Pioneering Green Propulsion and Advanced Thrusters
Bellatrix's work extends into the crucial area of green chemical propulsion. Traditionally, satellites have used hydrazine, a highly toxic and carcinogenic fuel. The startup has developed a safer, high-performance alternative based on hydroxyl ammonium nitrate. "I can touch it like this safely," Karanam remarks, highlighting its non-toxic nature. This innovation allows satellites to be fuelled safely at the manufacturing site and shipped ready for launch.
In another section of the lab, a tiny Hall-effect thruster is mounted inside a vacuum chamber.
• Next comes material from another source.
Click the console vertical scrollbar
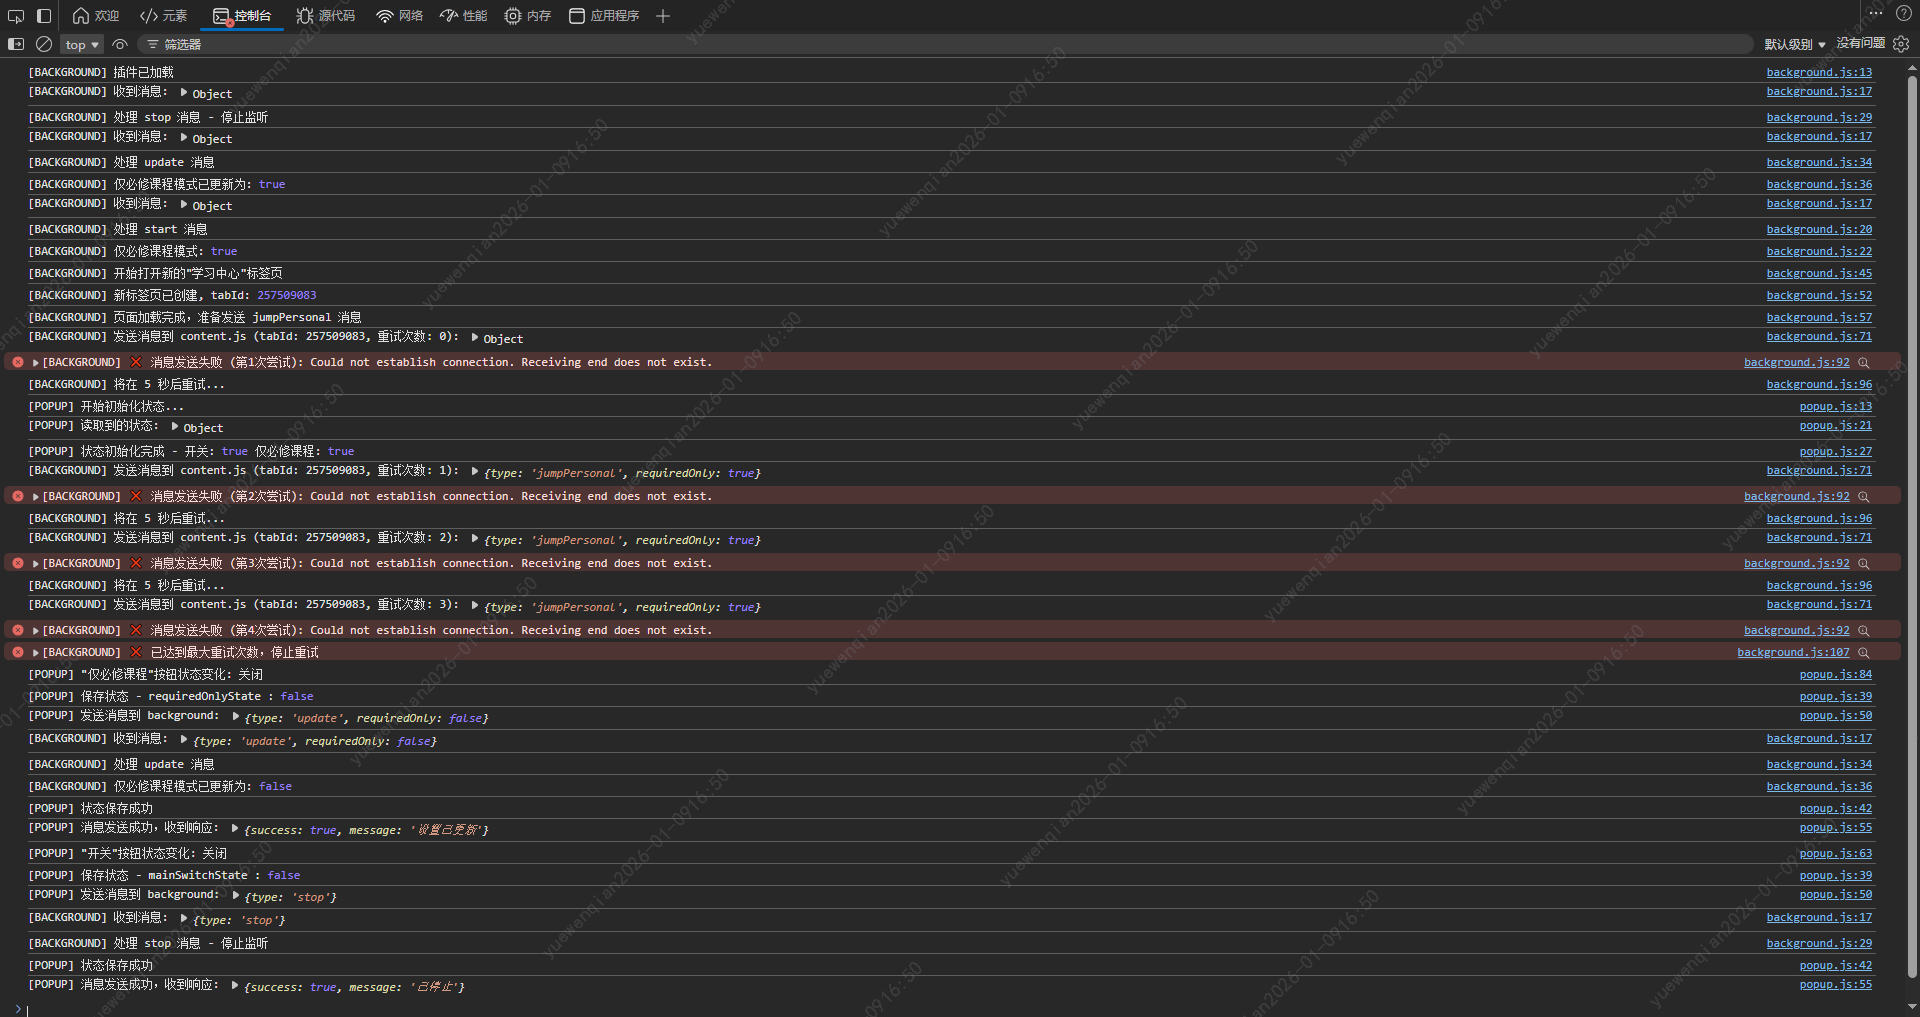This screenshot has width=1920, height=1017. tap(1912, 500)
It uses xenon or krypton gas to generate plasma for thrust. Bellatrix has built its own plasma diagnostics rigs to measure critical parameters like ion density and plume behaviour. A miscalculation here could cause the plasma to fall back onto the satellite, creating dangerous electrical charges.
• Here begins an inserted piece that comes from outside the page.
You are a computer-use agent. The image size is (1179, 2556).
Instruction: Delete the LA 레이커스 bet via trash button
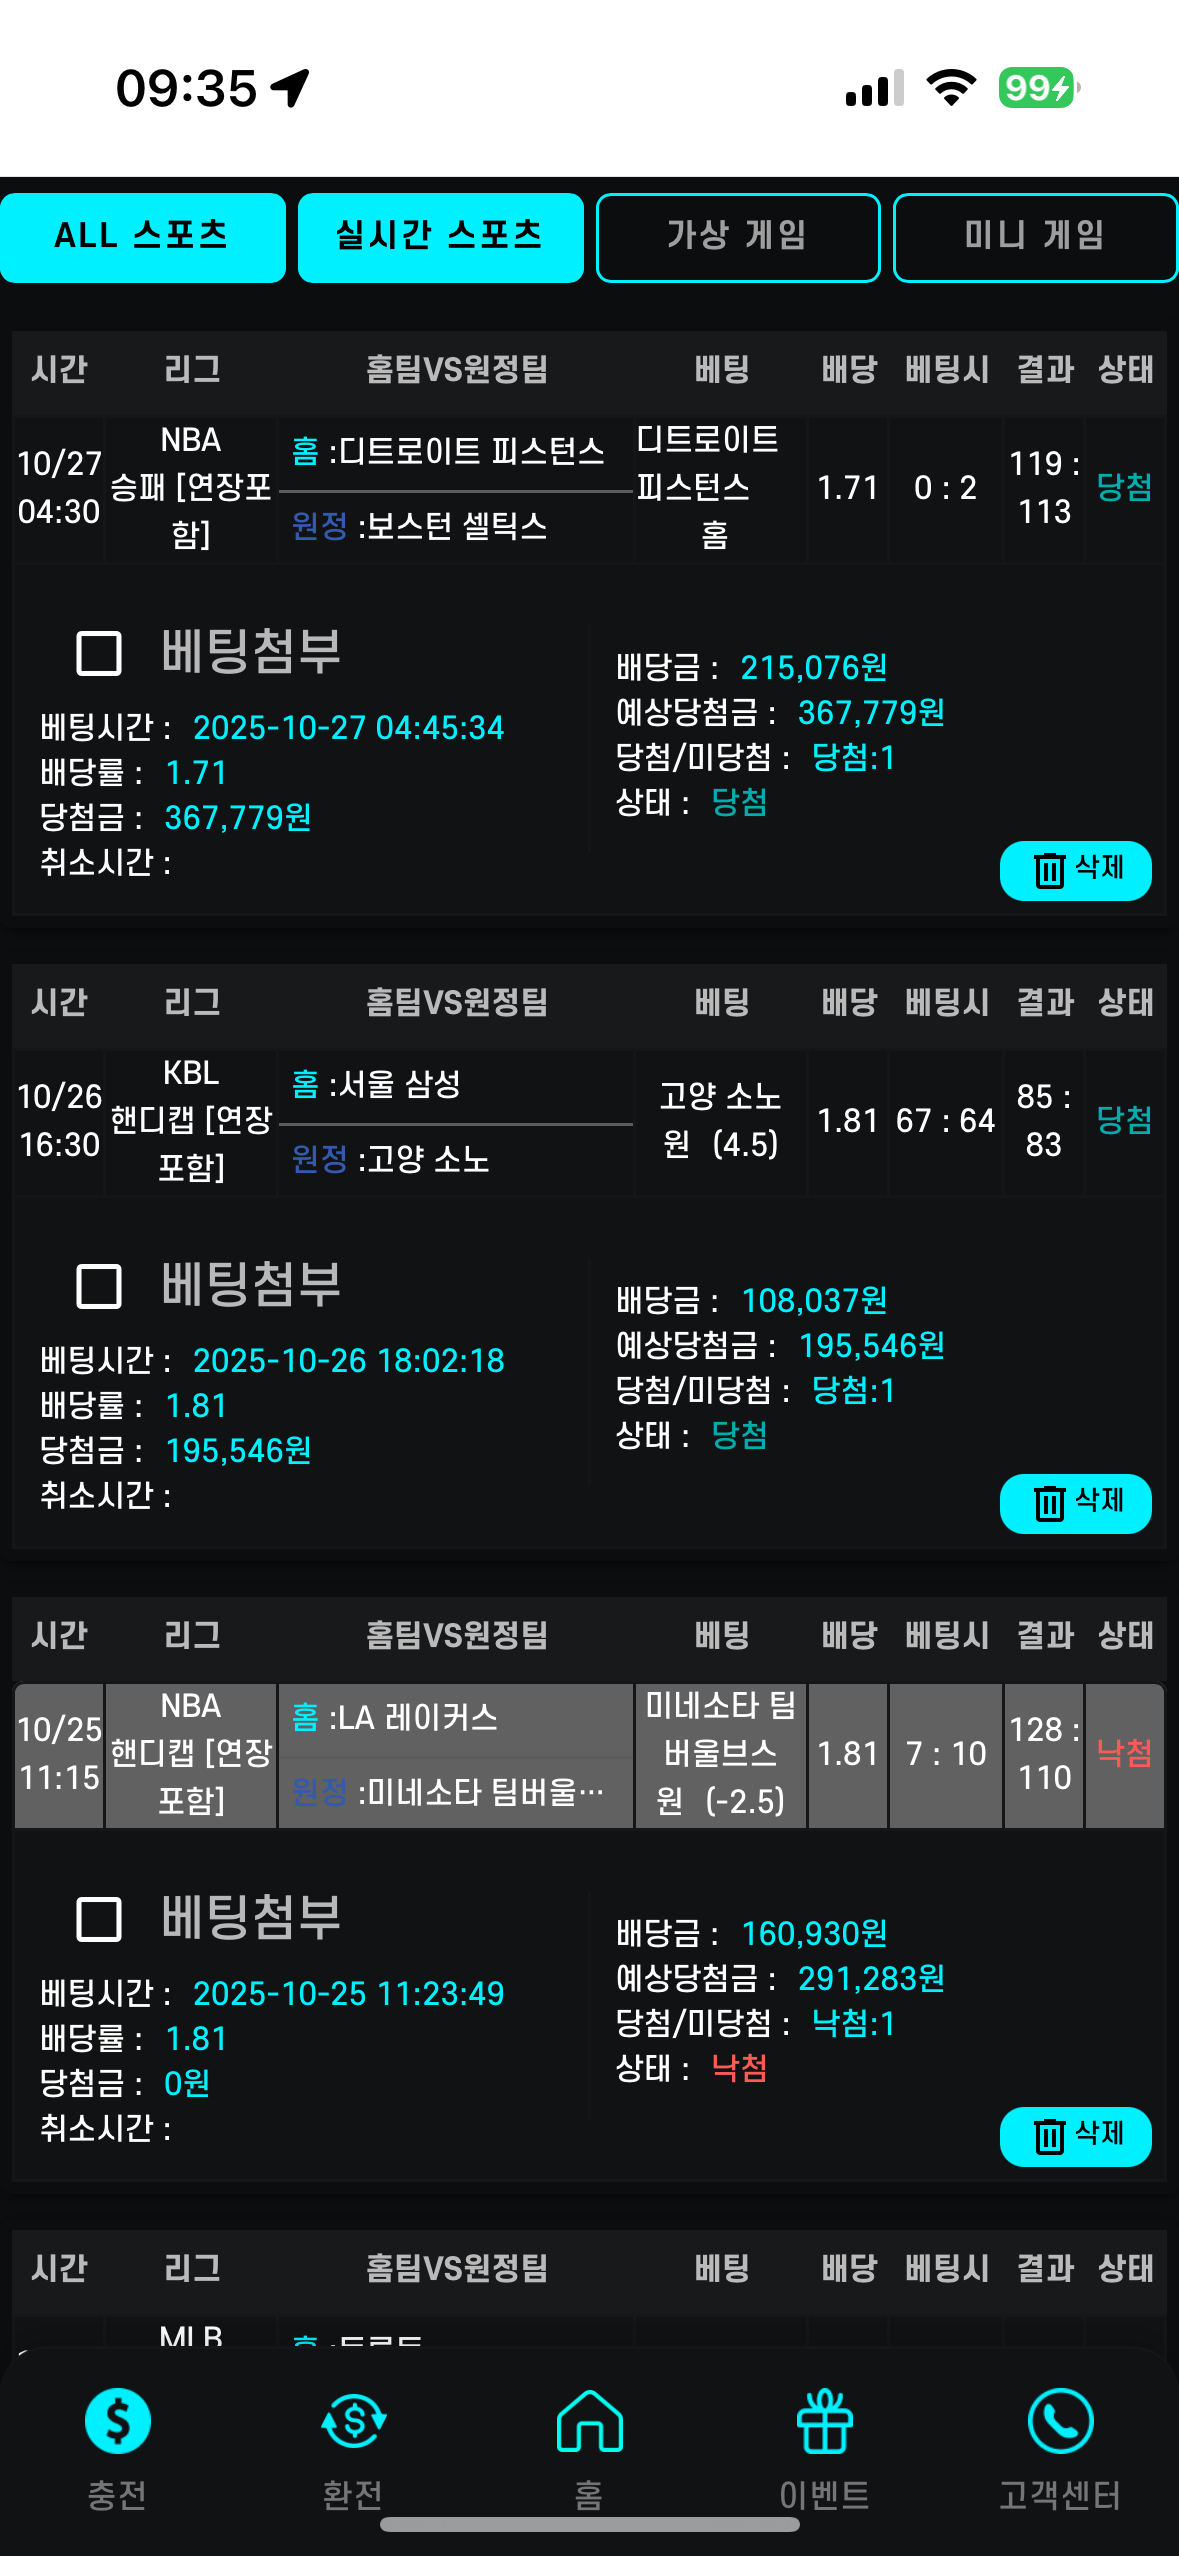click(1075, 2136)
The company has also developed some of the world's smallest Hall thrusters, featuring a heaterless cathode design. This allows the thruster to fire instantly in orbit, a significant improvement over older systems that required a lengthy warm-up period. "Heaters are the first things to fail," Karanam notes, explaining how this design enhances overall reliability.
Ambitions for Ultra-Low Earth Orbit and Global Scaling
The foundational research at the IISc lab fuels Bellatrix's ambitious long-term goal: enabling ultra-low Earth orbit satellites that operate at altitudes as low as 200 kilometres. At this height, atmospheric drag is a major challenge, requiring continuous and highly efficient thrust to maintain orbit. Bellatrix is leveraging its deep, in-house knowledge of propulsion physics to solve this complex problem.
With an eye on the future, the company is preparing to scale up its operations. It has plans for a large five-acre manufacturing facility near Bengaluru's airport, capable of producing hundreds of propulsion systems annually. Having recently expanded into the United States, Bellatrix is also exploring setting up a manufacturing base there, marking its transition from a pioneering Indian startup to a serious global player in the new space economy.